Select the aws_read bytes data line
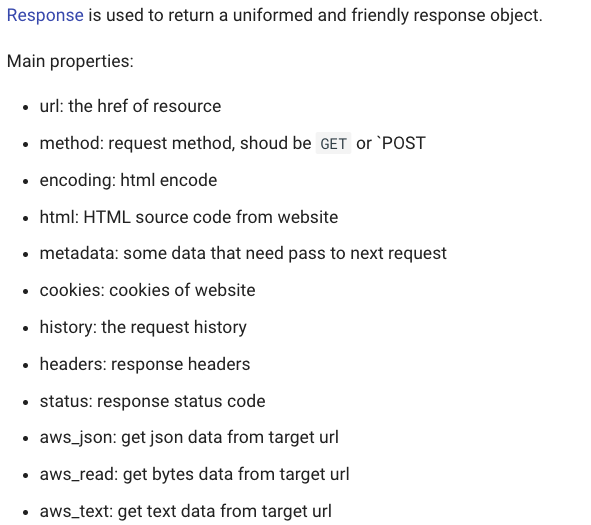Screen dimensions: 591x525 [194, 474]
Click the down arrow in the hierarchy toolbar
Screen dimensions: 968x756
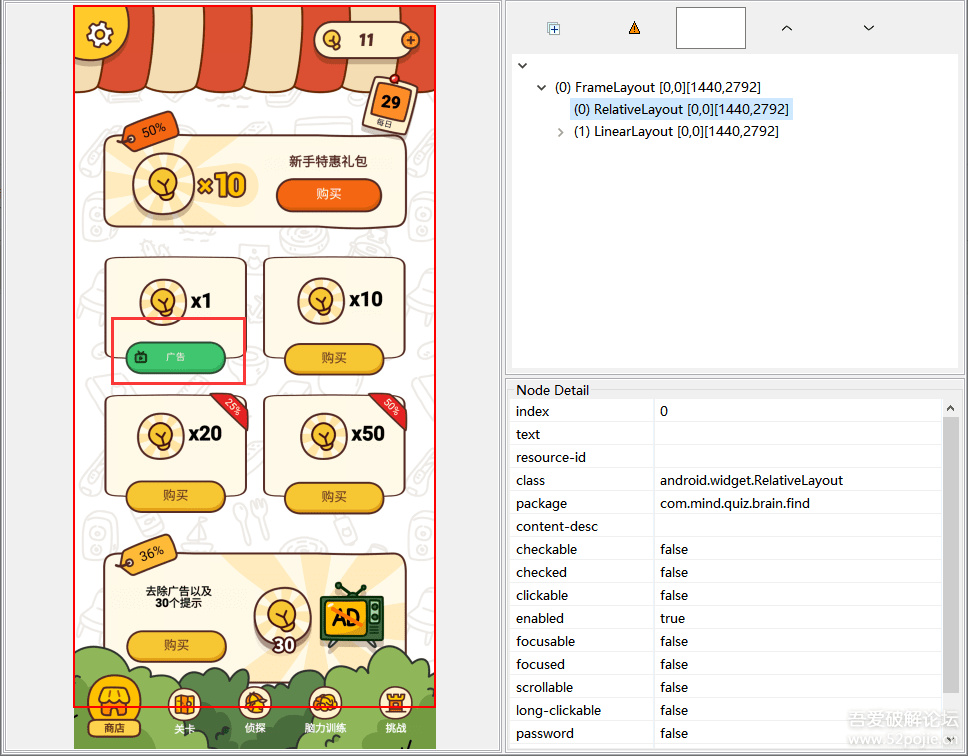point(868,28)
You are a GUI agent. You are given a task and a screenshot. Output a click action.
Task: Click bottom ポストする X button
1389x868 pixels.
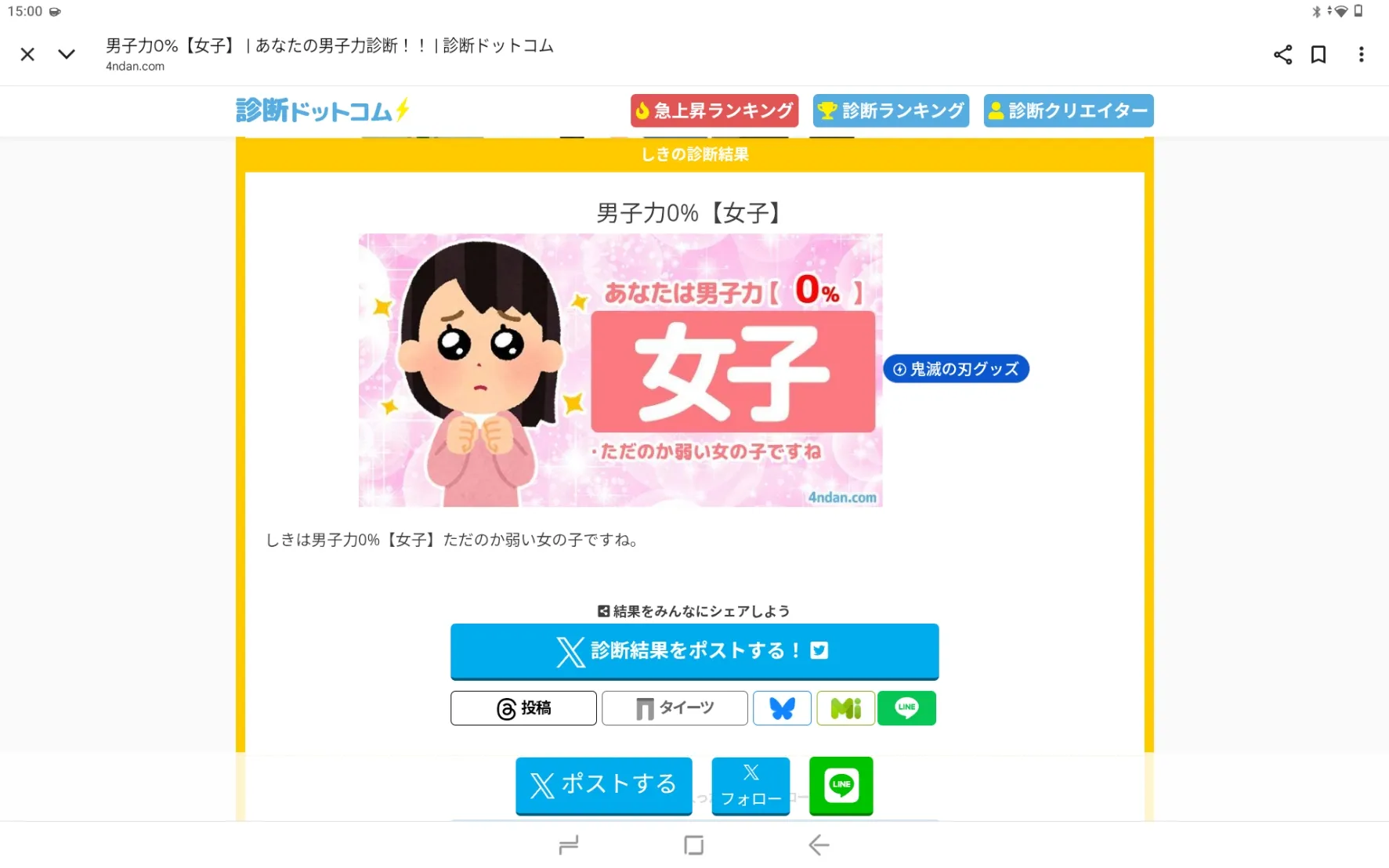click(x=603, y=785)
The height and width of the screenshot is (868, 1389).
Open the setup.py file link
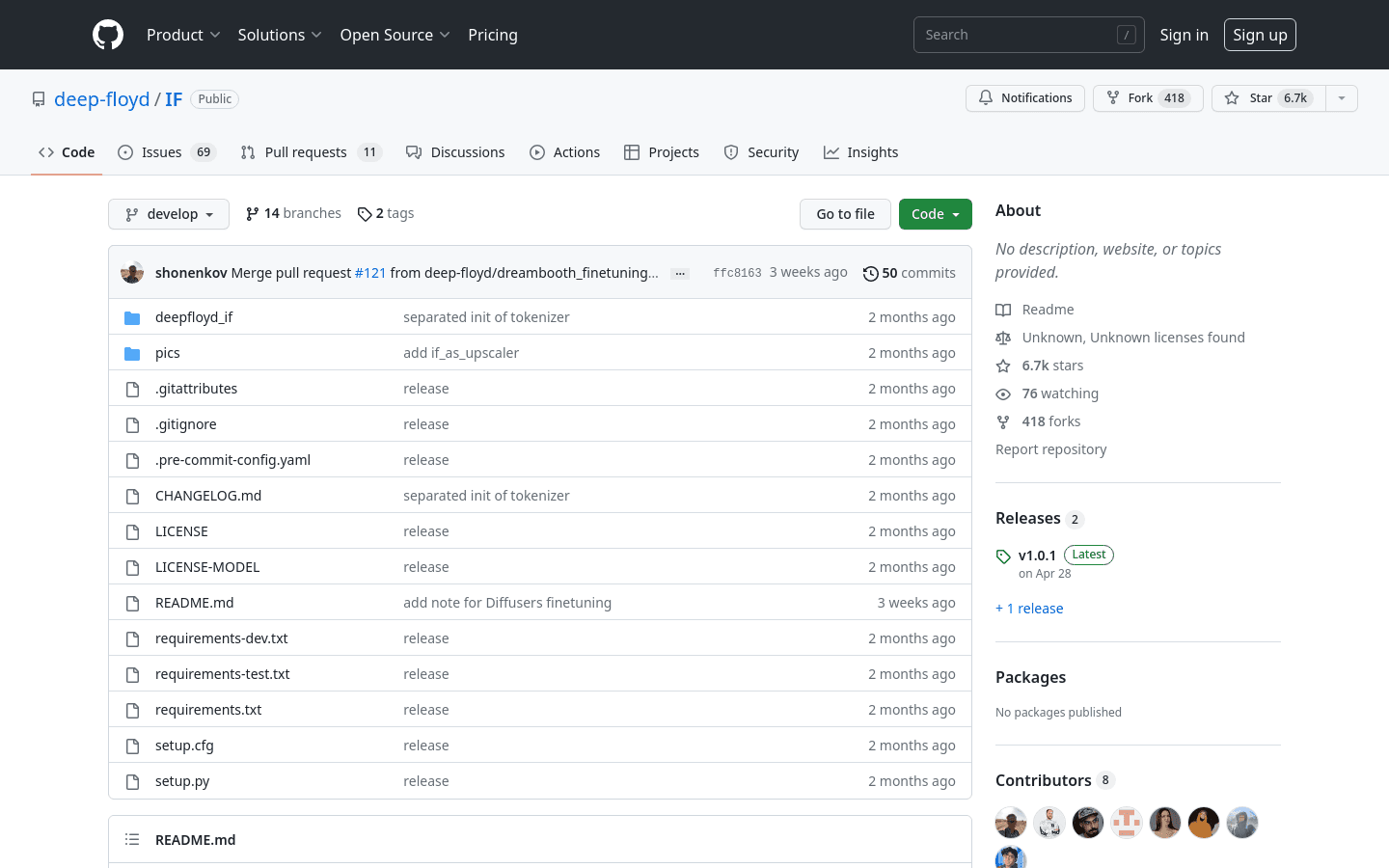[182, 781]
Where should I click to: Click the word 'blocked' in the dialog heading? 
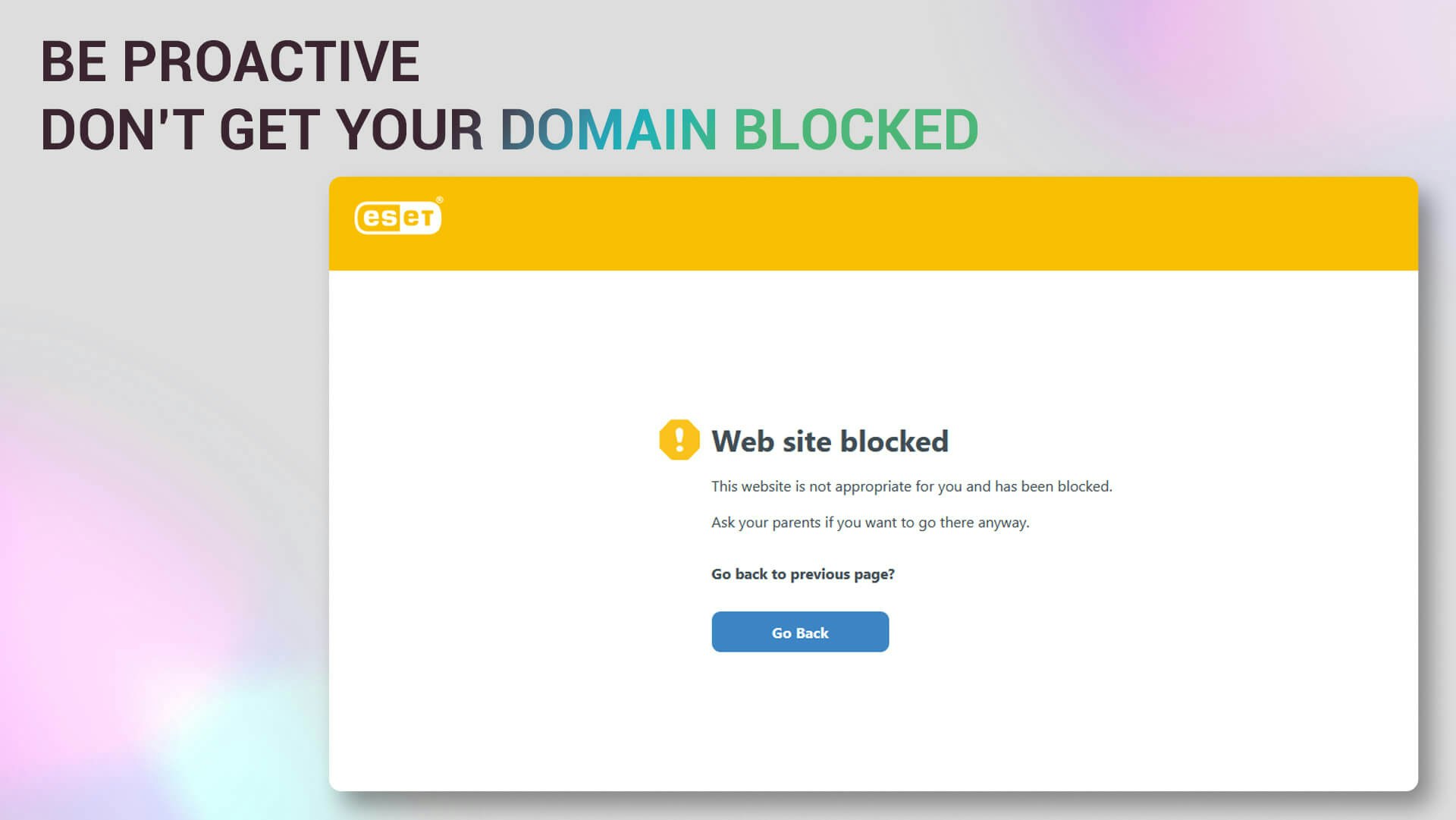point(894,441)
=-=-=
Rewrite the lines above as a JSON list of strings, with one string per line and no entries for blank lines. Leave the pictures out of the answer.

[
  "Select the aws_read bytes data line",
  "Screen dimensions: 591x525 [194, 474]",
  "Click the down arrow in the hierarchy toolbar",
  "Screen dimensions: 968x756",
  "point(868,28)",
  "You are a GUI agent. You are given a task and a screenshot. Output a click action.",
  "Task: Click bottom ポストする X button",
  "1389x868 pixels.",
  "click(x=603, y=785)",
  "The height and width of the screenshot is (868, 1389).",
  "Open the setup.py file link",
  "[182, 781]",
  "Where should I click to: Click the word 'blocked' in the dialog heading? ",
  "point(894,441)"
]